Dans un secteur où les voitures deviennent toujours plus fermées et dépendantes du constructeur, une start-up américaine prend le contre-pied. Slate Auto conçoit son pick-up électrique abordable, le Slate Truck, comme un véhicule que son propriétaire pourra entretenir, réparer et modifier lui-même.
Une philosophie radicale, qui rompt avec la logique dominante des écosystèmes verrouillés, des réparations « uniquement chez le concessionnaire » et des centres de service coûteux. Une approche qui interroge, à l’heure où le droit à la réparation devient un enjeu de société.
Une voiture pensée pour être réparée par son propriétaire
L’ambition de Slate dépasse largement le simple ajout d’accessoires. La marque prépare une documentation technique complète, destinée aussi bien aux mécaniciens professionnels qu’aux propriétaires ordinaires souhaitant mettre les mains dans le cambouis. Le partenaire chargé du contenu après-vente n’hésite d’ailleurs pas à présenter le Truck comme un véhicule explicitement conçu pour les modifications et les réparations par l’utilisateur.
Cette orientation se traduit dès la conception du véhicule : une carrosserie simple, un minimum d’électronique superflue, des panneaux amovibles et une logique d’accessoires faciles à installer soi-même. L’idée maîtresse est de redonner au propriétaire le sentiment que sa voiture lui appartient réellement, et non qu’elle est asservie à l’application et aux serveurs du constructeur. Un parti pris philosophique autant que technique, qui tranche avec la tendance générale de l’automobile moderne.
Pour autant, Slate ne laisse pas ses clients livrés à eux-mêmes. La marque promet l’accès à un réseau de plus de 3 000 ateliers partenaires aux États-Unis pour ceux qui ne souhaitent pas réparer eux-mêmes, ainsi qu’une recharge facilitée grâce à un connecteur NACS donnant accès au réseau de bornes rapides Tesla Supercharger. Une manière de concilier l’esprit « do it yourself » avec un filet de sécurité rassurant.

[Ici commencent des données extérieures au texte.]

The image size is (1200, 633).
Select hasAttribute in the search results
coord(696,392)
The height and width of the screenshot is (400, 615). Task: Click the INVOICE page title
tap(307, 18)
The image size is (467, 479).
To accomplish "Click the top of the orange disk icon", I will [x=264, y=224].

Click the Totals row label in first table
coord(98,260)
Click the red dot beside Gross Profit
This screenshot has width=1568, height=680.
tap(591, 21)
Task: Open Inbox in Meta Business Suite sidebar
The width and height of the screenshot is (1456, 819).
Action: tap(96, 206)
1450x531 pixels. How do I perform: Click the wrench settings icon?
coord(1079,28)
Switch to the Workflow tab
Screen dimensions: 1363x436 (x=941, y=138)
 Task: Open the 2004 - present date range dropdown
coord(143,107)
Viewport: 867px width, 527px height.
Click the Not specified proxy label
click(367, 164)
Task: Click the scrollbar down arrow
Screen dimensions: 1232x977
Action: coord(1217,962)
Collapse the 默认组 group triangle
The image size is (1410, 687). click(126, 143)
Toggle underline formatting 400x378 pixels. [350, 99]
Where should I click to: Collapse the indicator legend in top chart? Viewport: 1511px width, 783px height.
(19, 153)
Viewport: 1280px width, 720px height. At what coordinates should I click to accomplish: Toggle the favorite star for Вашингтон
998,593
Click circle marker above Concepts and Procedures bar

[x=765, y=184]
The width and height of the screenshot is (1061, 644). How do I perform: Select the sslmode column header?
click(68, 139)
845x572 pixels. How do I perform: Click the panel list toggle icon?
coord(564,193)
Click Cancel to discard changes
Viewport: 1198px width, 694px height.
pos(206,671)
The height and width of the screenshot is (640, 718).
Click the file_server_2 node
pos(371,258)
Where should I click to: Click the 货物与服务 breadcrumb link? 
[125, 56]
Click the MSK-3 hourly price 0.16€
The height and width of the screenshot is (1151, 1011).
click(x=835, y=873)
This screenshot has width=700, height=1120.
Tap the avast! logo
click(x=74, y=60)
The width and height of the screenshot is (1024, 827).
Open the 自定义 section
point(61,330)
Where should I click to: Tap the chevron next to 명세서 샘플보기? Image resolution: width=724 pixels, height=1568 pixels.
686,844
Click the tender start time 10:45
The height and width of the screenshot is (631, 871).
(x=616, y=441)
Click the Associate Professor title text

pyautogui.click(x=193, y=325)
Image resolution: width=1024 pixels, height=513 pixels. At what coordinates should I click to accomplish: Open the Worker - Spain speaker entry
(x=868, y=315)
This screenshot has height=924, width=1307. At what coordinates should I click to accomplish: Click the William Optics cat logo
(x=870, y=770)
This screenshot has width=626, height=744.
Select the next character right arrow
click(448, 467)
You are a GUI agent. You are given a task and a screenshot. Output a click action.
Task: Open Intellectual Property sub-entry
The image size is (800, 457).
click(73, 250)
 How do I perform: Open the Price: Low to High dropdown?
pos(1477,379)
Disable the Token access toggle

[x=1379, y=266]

Une niche bien identifiée face à des concurrents plus chers
Le positionnement de Slate se veut original sur un marché américain du pick-up déjà bien fourni. Le Ford Maverick, certes plus abordable que beaucoup de pick-up, reste un modèle thermique et non électrique. Le Tesla Cybertruck mise sur la technologie et la puissance, mais sa réparabilité et le coût de ses travaux de carrosserie soulèvent des interrogations. Quant au Rivian R1T, plus luxueux, plus rapide et plus prestigieux, il joue dans une catégorie de prix bien supérieure.
Slate cherche donc à occuper un créneau précis : celui du pick-up électrique de travail, où le prix, la garantie, la facilité d’accès à la réparation et la possibilité d’installer soi-même son équipement priment sur le luxe ou les performances. Un pari sur la simplicité et l’accessibilité, à rebours de la surenchère technologique qui caractérise une grande partie de l’offre actuelle.
Une idée séduisante, mais des limites évidentes
L’approche de Slate n’est toutefois pas sans risques. L’auto-réparation fonctionne tant qu’il s’agit d’opérations simples — accessoires, panneaux, interventions clairement documentées. Mais la batterie haute tension, les systèmes de sécurité, les freins ou l’électronique de puissance exigent des compétences pointues et des précautions strictes. Si la marque transfère une trop grande part de responsabilité sur le propriétaire, les économies promises pourraient se muer en erreurs coûteuses, en litiges de garantie, voire en problèmes de sécurité.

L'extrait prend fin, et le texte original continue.